So what do we do with these VRs?


Let's move on to the most interesting: to practice. Let's see how this is all set up and what happens in the end.

GRE


Two scenarios are possible here: when gre itself is located in VR:

set interfaces gr-0/0/0 unit 1 description cs3925-1-smr--tun13
set interfaces gr-0/0/0 unit 1 point-to-point
set interfaces gr-0/0/0 unit 1 tunnel source 192.168.0.13
set interfaces gr-0/0/0 unit 1 tunnel destination 192.168.0.21
set interfaces gr-0/0/0 unit 1 tunnel routing-instance destination BRANCH_VR
set interfaces gr-0/0/0 unit 1 family inet mtu 1448
set interfaces gr-0/0/0 unit 1 family inet address 192.168.77.12/31


Or when in VR there are only interfaces on top of which a GRE tunnel is built:

set interfaces gr-0/0/0 unit 8 description cs3925-1-smr--tun15
set interfaces gr-0/0/0 unit 8 point-to-point
set interfaces gr-0/0/0 unit 8 tunnel source 1.2.3.4
set interfaces gr-0/0/0 unit 8 tunnel destination 2.3.4.2
set interfaces gr-0/0/0 unit 8 family inet mtu 1446
set interfaces gr-0/0/0 unit 8 family inet address 192.168.77.26/31
set routing-instances BRANCH_VR routing-options static route 2.3.4.2/32 next-table inet.0
set routing-instances BRANCH_VR routing-options static route 192.168.0.21/32 next-hop 192.168.0.14

IPsec


The setting is no different from the usual . The main thing is to correctly determine the external interface, which can also be in another VR. After that we add st0 to the necessary VR, we configure routing and policy. In our case, 10.6.6.0/24 is the network behind the IPsec gateway of our partner.
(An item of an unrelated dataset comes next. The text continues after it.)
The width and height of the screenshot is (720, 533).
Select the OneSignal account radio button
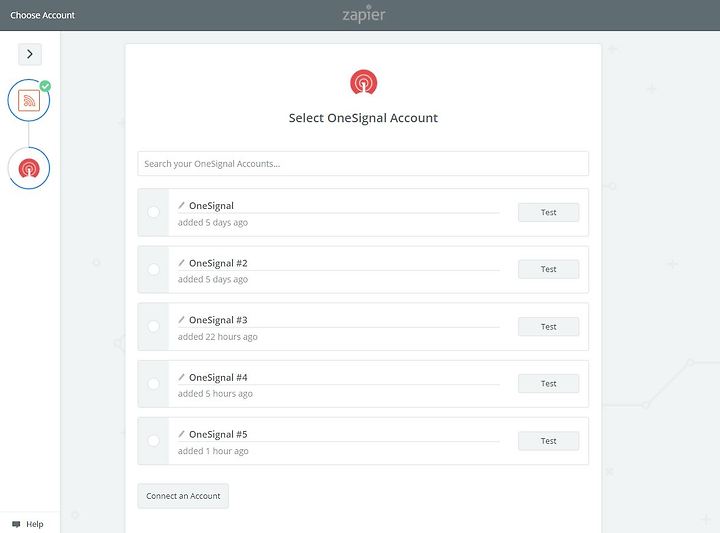pos(153,212)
set routing-instances VR1 instance-type virtual-router
set routing-instances VR1 interface ge-0/0/1.0
set routing-instances VR1 interface st0.0
set routing-instances VR1 routing-options static route 10.6.6.0/24 next-hop st0.0

NAT


Here, additional configuration is also not required, the main thing, as in the case with IPSec, is to correctly configure routing and allowing policies.

Routing


With routing inside VR, everything is quite simple: protocol (routing-options in the case of static routing) are set directly in the VR settings. It is more interesting when we need to exchange routes between VR. Here come to our aid:

a. Static Routing
It works only in one direction (you cannot configure “oncoming” routes between VR).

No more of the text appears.